Diversification Opportunities for Pou Chen and Fulgent Sun

-0.55
  Correlation Coefficient

Excellent diversification

The 3 months correlation between Pou and Fulgent is -0.55. Overlapping area represents the amount of risk that can be diversified away by holding Pou Chen Corp and Fulgent Sun International in the same portfolio, assuming nothing else is changed. The correlation between historical prices or returns on Fulgent Sun International and Pou Chen is a relative statistical measure of the degree to which these equity instruments tend to move together. The correlation coefficient measures the extent to which returns on Pou Chen Corp are associated (or correlated) with Fulgent Sun. Values of the correlation coefficient range from -1 to +1, where. The correlation of zero (0) is possible when the price movement of Fulgent Sun International has no effect on the direction of Pou Chen i.e., Pou Chen and Fulgent Sun go up and down completely randomly.

Pair Corralation between Pou Chen and Fulgent Sun

Assuming the 90 days trading horizon Pou Chen is expected to generate 405.58 times less return on investment than Fulgent Sun. But when comparing it to its historical volatility, Pou Chen Corp is 1.5 times less risky than Fulgent Sun. It trades about 0.0 of its potential returns per unit of risk. Fulgent Sun International is currently generating about 0.17 of returns per unit of risk over similar time horizon. If you would invest  11,100  in Fulgent Sun International on September 15, 2024 and sell it today you would earn a total of  1,150  from holding Fulgent Sun International or generate 10.36% return on investment over 90 days.
Time Period3 Months [change]
DirectionMoves Against 
StrengthVery Weak
Accuracy100.0%
ValuesDaily Returns

Pou Chen Corp  vs.  Fulgent Sun International

 Performance 
       Timeline  
Pou Chen Corp 

Risk-Adjusted Performance

16 of 100

 
Weak
 
Strong
Solid
Compared to the overall equity markets, risk-adjusted returns on investments in Pou Chen Corp are ranked lower than 16 (%) of all global equities and portfolios over the last 90 days. In spite of fairly abnormal basic indicators, Pou Chen showed solid returns over the last few months and may actually be approaching a breakup point.
Fulgent Sun International 

Risk-Adjusted Performance

3 of 100

 
Weak
 
Strong
Insignificant
Compared to the overall equity markets, risk-adjusted returns on investments in Fulgent Sun International are ranked lower than 3 (%) of all global equities and portfolios over the last 90 days. In spite of fairly abnormal basic indicators, Fulgent Sun may actually be approaching a critical reversion point that can send shares even higher in January 2025.

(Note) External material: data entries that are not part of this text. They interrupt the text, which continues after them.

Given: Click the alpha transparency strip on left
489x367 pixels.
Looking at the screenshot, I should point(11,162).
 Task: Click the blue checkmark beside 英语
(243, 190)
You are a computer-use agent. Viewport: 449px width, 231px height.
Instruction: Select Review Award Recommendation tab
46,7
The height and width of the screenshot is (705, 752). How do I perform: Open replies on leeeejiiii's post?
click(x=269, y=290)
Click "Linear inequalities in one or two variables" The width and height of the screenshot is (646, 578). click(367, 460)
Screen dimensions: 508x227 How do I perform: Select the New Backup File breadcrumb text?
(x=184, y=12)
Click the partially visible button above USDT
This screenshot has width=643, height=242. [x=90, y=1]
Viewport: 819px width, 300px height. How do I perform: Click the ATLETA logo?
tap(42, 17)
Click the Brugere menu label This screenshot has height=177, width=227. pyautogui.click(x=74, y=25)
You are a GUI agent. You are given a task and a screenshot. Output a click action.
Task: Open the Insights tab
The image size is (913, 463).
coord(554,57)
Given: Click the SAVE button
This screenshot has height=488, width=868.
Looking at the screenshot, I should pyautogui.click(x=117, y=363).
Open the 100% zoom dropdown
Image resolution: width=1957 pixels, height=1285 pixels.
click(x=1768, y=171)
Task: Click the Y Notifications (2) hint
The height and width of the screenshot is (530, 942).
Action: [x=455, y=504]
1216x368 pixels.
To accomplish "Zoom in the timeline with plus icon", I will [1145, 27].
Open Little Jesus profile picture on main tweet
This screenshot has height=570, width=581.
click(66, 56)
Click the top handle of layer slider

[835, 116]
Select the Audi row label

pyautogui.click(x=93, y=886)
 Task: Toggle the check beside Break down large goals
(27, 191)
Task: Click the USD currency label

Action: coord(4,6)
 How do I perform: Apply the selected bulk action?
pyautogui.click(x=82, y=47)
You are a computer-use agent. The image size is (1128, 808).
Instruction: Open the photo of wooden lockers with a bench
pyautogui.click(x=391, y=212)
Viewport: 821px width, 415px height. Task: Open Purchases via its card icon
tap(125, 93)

Pou Chen and Fulgent Sun Volatility Contrast

   Predicted Return Density   
       Returns  

Pair Trading with Pou Chen and Fulgent Sun

The main advantage of trading using opposite Pou Chen and Fulgent Sun positions is that it hedges away some unsystematic risk. Because of two separate transactions, even if Pou Chen position performs unexpectedly, Fulgent Sun can make up some of the losses. Pair trading also minimizes risk from directional movements in the market. For example, if an entire industry or sector drops because of unexpected headlines, the short position in Fulgent Sun will offset losses from the drop in Fulgent Sun's long position.
The idea behind Pou Chen Corp and Fulgent Sun International pairs trading is to make the combined position market-neutral, meaning the overall market's direction will not affect its win or loss (or potential downside or upside). This can be achieved by designing a pairs trade with two highly correlated stocks or equities that operate in a similar space or sector, making it possible to obtain profits through simple and relatively low-risk investment.
Check out your portfolio center.
Note that this page's information should be used as a complementary analysis to find the right mix of equity instruments to add to your existing portfolios or create a brand new portfolio. You can also try the Cryptocurrency Center module to build and monitor diversified portfolio of extremely risky digital assets and cryptocurrency.